I'm not entirely certain exactly how the search optimization in Splunk works. Certainly, if I search only for a rare indexed word, then all entries that contain that word will be found quickly. But what if I want to search for a substring of a rare indexed word, which is itself rare. Say for the sake of argument that this rare substring only occurs in one indexed word. I can search for the substring bracketed by asterisks, but that seems to take significantly longer than the search for the rare indexed word that the substring is part of.
Is there an efficient way to do a search like this directly? Failing that, is there a way to list all indexed words that contain a common substring? If I had that list for a given substring, I could simply search for all instances of the indexed words that contain the substring.

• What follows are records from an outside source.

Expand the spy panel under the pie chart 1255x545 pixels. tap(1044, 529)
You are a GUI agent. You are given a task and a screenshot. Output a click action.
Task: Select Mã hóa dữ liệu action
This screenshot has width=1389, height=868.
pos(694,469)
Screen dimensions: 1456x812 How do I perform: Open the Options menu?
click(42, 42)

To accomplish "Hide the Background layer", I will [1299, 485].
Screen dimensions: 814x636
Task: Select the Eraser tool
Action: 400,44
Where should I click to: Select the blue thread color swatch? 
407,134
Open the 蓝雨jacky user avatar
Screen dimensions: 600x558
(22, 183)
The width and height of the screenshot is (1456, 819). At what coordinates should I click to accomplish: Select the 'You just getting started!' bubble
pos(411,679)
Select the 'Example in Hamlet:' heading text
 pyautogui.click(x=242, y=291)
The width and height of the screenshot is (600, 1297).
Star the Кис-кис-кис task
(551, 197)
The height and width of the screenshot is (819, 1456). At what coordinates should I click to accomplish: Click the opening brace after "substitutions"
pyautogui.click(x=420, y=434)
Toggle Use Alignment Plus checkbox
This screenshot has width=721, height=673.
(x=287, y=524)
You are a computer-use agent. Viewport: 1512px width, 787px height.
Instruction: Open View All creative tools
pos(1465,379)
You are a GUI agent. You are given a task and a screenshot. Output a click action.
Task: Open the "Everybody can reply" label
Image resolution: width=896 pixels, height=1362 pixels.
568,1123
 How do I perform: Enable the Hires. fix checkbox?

Whenever a search term begins with a wildcard, the search will be particularly slow. Using wildcards forces Splunk to serially scan the lexicon to find any matching keywords for each bucket. Search terms that end with a wildcard are not as slow as search terms that begin with a wildcard.
If Splunk knows the exact search term, it can use the index to find it directly. It can also use bloom filters to eliminate many buckets from the search. Bloom filters do not work with wildcards.
There is no way to use a wildcard while avoiding the performance penalty of using a wildcard.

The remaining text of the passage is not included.